I have struggled to resist that racist training and the ongoing racism of my culture. I like to think I have changed, even though I routinely trip over the lingering effects of that internalized racism and the institutional racism around me. But no matter how much I “fix” myself, one thing never changes—I walk through the world with white privilege. There is not space here to list all the ways in which white privilege plays out, but it is clear that I will carry this privilege with me until the day white supremacy is erased from this society.
Substitute “sin” for the various racial buzzwords, and it’s clear that what Jensen is after is redemption. He’s giving testimony in a tent revival of that New Time Religion, Progressivism.
One thing the Left has on its side in its war on American “whiteness
” is demographics. At some point around midcentury, whites (however defined, as the Left uses a conveniently sliding scale) will decline to less than half the total population, and the U.S. will be a minority-majority country; Ted Kennedy’s Immigration Act of 1965 has seen to that. (When I was a boy growing up in San Diego, near the Mexican border, exactly nobody considered Mexicans “non-whites,” and the words “Latino” and “Hispanic” were hardly ever heard. Mexicans were, well, Mexicans, distinguished not by the color of their skin, but by the fact that they spoke Spanish and came from Mexico, that foreign country twenty miles to the south.)

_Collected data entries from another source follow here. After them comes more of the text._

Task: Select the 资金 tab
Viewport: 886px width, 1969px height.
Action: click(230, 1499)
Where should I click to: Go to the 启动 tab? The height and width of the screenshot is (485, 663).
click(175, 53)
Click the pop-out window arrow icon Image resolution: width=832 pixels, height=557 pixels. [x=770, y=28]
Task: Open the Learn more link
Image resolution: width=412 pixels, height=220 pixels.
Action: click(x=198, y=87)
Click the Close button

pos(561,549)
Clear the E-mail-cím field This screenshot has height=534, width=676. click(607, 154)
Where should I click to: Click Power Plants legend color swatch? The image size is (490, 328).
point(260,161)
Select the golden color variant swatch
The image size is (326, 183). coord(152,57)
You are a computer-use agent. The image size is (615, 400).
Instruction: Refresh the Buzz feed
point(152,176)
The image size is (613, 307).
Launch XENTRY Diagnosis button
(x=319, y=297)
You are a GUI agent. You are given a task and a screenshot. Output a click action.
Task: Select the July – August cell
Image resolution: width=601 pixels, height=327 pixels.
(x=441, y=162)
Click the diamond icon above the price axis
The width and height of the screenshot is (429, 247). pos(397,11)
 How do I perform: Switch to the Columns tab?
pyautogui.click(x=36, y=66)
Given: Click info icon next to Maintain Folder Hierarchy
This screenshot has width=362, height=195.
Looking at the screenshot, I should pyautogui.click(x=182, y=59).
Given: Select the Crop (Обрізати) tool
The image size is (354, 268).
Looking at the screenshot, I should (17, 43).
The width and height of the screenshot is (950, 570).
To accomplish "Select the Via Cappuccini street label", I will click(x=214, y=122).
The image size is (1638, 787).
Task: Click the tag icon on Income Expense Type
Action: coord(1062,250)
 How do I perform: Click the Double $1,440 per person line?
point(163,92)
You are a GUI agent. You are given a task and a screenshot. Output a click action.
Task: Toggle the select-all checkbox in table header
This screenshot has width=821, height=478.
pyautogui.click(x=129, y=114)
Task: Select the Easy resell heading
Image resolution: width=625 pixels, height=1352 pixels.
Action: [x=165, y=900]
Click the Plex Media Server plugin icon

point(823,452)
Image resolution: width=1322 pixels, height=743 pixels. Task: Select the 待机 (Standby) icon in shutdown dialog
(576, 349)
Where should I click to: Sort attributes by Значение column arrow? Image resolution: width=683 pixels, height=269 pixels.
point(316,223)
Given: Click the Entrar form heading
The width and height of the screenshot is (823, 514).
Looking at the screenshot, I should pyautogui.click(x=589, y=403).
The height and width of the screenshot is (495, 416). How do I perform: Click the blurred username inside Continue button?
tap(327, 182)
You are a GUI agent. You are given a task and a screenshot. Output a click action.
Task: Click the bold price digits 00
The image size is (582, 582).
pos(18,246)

Between the last great waves of European immigration in the first two decades of the twentieth century and 1965, the nation took a long pause, absorbing the often fractious Irish, Italians, and Jews and smelting them into Americans. It wasn’t easy. For many Americans of the period, the newcomers were little more than criminals fleeing misery. (The Marxist historian Noel Ignatiev, the son of Russian-Jewish immigrants, even wrote a book on the often painful transformative process, How the Irish Became White.) It took decades or longer. In the case of the Catholic Famine Irish, it was a full century before they were accepted so fully into American society that one of them, John F. Kennedy, was elected president. That he came from the criminal family of Joseph P. Kennedy was politely ignored, especially by the Irish themselves. Not until some years after JFK’s election did the Irish begin to vote as anything other than a monolithic, alienated, immigrant bloc.